Task prompt -
Format the lines below as a JSON list of strings with one string per line, leaving out blank lines.

Raw records -

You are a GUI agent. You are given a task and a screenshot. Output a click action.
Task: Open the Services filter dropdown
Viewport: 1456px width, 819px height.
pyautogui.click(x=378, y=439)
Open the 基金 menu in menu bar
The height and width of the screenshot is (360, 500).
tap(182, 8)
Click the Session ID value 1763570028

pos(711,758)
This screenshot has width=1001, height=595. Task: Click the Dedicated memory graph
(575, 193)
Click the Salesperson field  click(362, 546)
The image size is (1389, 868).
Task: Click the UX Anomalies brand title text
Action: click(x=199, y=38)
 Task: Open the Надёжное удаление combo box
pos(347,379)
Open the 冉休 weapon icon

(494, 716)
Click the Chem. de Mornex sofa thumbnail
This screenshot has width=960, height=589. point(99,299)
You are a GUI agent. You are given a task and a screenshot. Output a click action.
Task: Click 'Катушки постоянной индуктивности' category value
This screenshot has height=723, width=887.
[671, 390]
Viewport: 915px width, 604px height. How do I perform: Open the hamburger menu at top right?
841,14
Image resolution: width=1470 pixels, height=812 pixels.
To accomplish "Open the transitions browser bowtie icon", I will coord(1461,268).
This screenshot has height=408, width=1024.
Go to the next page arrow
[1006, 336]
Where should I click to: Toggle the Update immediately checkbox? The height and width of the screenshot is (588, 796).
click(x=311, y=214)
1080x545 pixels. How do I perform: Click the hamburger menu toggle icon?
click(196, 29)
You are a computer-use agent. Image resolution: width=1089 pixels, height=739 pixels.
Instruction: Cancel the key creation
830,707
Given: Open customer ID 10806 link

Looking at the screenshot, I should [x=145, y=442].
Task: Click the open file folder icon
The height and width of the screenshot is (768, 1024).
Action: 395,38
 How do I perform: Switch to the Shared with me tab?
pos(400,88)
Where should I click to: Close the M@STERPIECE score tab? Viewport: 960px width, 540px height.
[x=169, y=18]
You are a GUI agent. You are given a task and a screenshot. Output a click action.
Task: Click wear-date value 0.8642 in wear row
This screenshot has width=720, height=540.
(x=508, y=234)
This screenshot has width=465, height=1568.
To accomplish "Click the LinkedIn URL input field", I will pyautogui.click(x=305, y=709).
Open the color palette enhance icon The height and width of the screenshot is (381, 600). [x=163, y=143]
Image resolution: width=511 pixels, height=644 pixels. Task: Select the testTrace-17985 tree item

Finished exercise -
[
  "You are a GUI agent. You are given a task and a screenshot. Output a click action.",
  "Task: Open the Services filter dropdown",
  "Viewport: 1456px width, 819px height.",
  "pyautogui.click(x=378, y=439)",
  "Open the 基金 menu in menu bar",
  "The height and width of the screenshot is (360, 500).",
  "tap(182, 8)",
  "Click the Session ID value 1763570028",
  "pos(711,758)",
  "This screenshot has width=1001, height=595. Task: Click the Dedicated memory graph",
  "(575, 193)",
  "Click the Salesperson field  click(362, 546)",
  "The image size is (1389, 868).",
  "Task: Click the UX Anomalies brand title text",
  "Action: click(x=199, y=38)",
  " Task: Open the Надёжное удаление combo box",
  "pos(347,379)",
  "Open the 冉休 weapon icon",
  "(494, 716)",
  "Click the Chem. de Mornex sofa thumbnail",
  "This screenshot has width=960, height=589. point(99,299)",
  "You are a GUI agent. You are given a task and a screenshot. Output a click action.",
  "Task: Click 'Катушки постоянной индуктивности' category value",
  "This screenshot has height=723, width=887.",
  "[671, 390]",
  "Viewport: 915px width, 604px height. How do I perform: Open the hamburger menu at top right?",
  "841,14",
  "Image resolution: width=1470 pixels, height=812 pixels.",
  "To accomplish \"Open the transitions browser bowtie icon\", I will coord(1461,268).",
  "This screenshot has height=408, width=1024.",
  "Go to the next page arrow",
  "[1006, 336]",
  "Where should I click to: Toggle the Update immediately checkbox? The height and width of the screenshot is (588, 796).",
  "click(x=311, y=214)",
  "1080x545 pixels. How do I perform: Click the hamburger menu toggle icon?",
  "click(196, 29)",
  "You are a computer-use agent. Image resolution: width=1089 pixels, height=739 pixels.",
  "Instruction: Cancel the key creation",
  "830,707",
  "Given: Open customer ID 10806 link",
  "Looking at the screenshot, I should [x=145, y=442].",
  "Task: Click the open file folder icon",
  "The height and width of the screenshot is (768, 1024).",
  "Action: 395,38",
  " How do I perform: Switch to the Shared with me tab?",
  "pos(400,88)",
  "Where should I click to: Close the M@STERPIECE score tab? Viewport: 960px width, 540px height.",
  "[x=169, y=18]",
  "You are a GUI agent. You are given a task and a screenshot. Output a click action.",
  "Task: Click wear-date value 0.8642 in wear row",
  "This screenshot has width=720, height=540.",
  "(x=508, y=234)",
  "This screenshot has width=465, height=1568.",
  "To accomplish \"Click the LinkedIn URL input field\", I will pyautogui.click(x=305, y=709).",
  "Open the color palette enhance icon The height and width of the screenshot is (381, 600). [x=163, y=143]",
  "Image resolution: width=511 pixels, height=644 pixels. Task: Select the testTrace-17985 tree item"
]